The past decade has witnessed China’s biggest progress in science and technology, with the country climbing to the 12th position on the global list of most innovative economies, up from the 34th place in 2012, a Chinese official said on Monday.

Wang Zhigang, Chinese minister of science and technology, made the remarks at a press briefing in Beijing, citing the Global Innovation Index released annually by the World Intellectual Property Organization (WIPO).

In 2021, China’s total expenditure on research and development (R&D) reached 2.79 trillion yuan (about $420 billion), the second-highest in the world. It accounted for 2.44 percent of the country’s gross domestic product (GDP), which was close to the average level of the OECD (Organization for Economic Co-operation and Development) countries, Wang said.

That’s up from the 1.03-trillion-yuan investment in R&D in 2012, which took up 1.91 percent of its GDP back then, according to Wang.

China’s funding for basic research is 3.4 times what it was ten years ago, reaching an all-time high for the country, Wang noted.

The country’s science and technology talent pool has also been growing over the past decade. In 2021, China’s R&D manpower reached 5.62 million man-years, which was the highest globally and 1.7 times that of 2012, he said.

In 2021, China’s turnover of technology contracts reached 3729.4 billion yuan, 5.8 times that of 2012, accounting for 3.26 percent of the country’s GDP.

The number of invention patents owned by every 10,000 people rose to 19.1 in 2021 from 3.2 in 2012.
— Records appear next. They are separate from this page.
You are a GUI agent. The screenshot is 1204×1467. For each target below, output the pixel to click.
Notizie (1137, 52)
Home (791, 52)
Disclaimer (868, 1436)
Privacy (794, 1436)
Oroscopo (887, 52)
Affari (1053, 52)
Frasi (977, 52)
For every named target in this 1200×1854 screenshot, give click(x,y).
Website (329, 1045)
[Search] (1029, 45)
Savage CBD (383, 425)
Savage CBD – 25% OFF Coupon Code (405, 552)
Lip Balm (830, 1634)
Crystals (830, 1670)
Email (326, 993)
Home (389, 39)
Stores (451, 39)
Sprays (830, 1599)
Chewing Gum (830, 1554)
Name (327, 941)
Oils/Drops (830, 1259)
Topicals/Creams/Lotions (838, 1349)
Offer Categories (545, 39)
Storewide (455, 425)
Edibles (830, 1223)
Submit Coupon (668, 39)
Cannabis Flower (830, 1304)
The proportion of scientifically literate citizens in the country increased from 3.27 percent in 2010 to 10.56 percent in 2020.

Open wider to the world

China will open wider to the world in science and technology, exchange and cooperate with more countries, and make more contributions to the world’s scientific and technological progress and sustainable development, Wang said.

Wang said openness and cooperation are intrinsic to the development of science and technology and indispensable to addressing global challenges.
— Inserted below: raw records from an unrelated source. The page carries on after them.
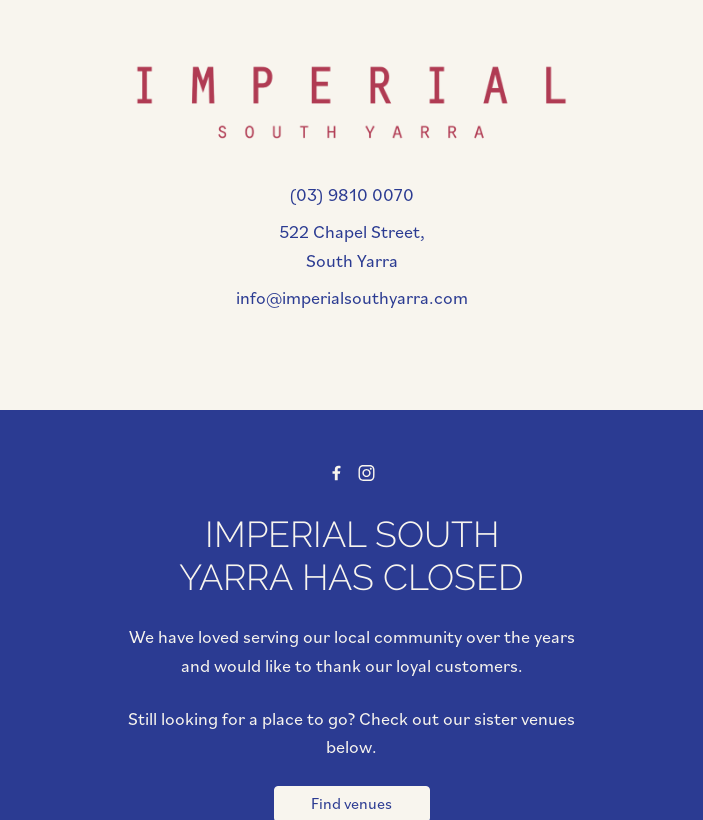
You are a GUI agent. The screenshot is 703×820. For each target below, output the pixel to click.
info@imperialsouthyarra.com (352, 297)
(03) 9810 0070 (351, 194)
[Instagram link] (367, 473)
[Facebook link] (336, 473)
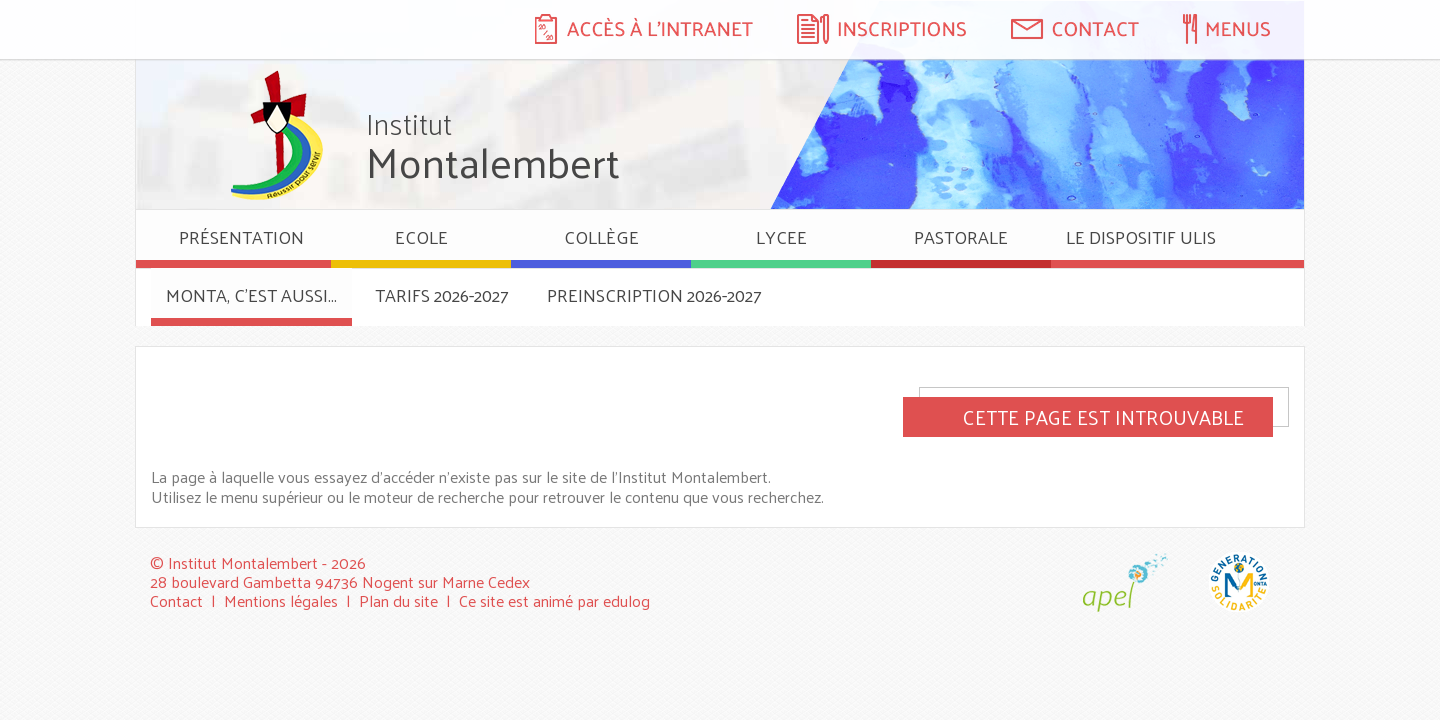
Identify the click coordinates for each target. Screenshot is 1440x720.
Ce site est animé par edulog (554, 600)
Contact (176, 600)
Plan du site (398, 600)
China pursues an open, inclusive and mutually beneficial international cooperation strategy in science and technology, which leads to cooperation with 161 countries and regions, Wang added.

World-leading scientific and technological infrastructure such as the Five-hundred-meter Aperture Spherical Radio Telescope (FAST) is open to all scientists, domestic or not. “The FAST has provided observation service to 27 scientific projects in 14 countries around the world,” said Hou Jianguo, head of the Chinese Academy of Sciences (CAS).

China just launched the Shenzhou-14 crewed spaceship on Sunday, sending three taikonauts for a six-month mission to help complete the construction of the country’s space station by the end of this year.

Since last year, the country has successfully launched the Tianhe core module, three Tianzhou cargo ships and carried out two manned missions to construct the space station.

With the International Space Station set to retire in the coming years, China’s space station will become the only one orbiting the Earth. Officials from the China National Space Administration have expressed willingness for international cooperation and for non-Chinese astronauts to participate in the country’s future space station missions.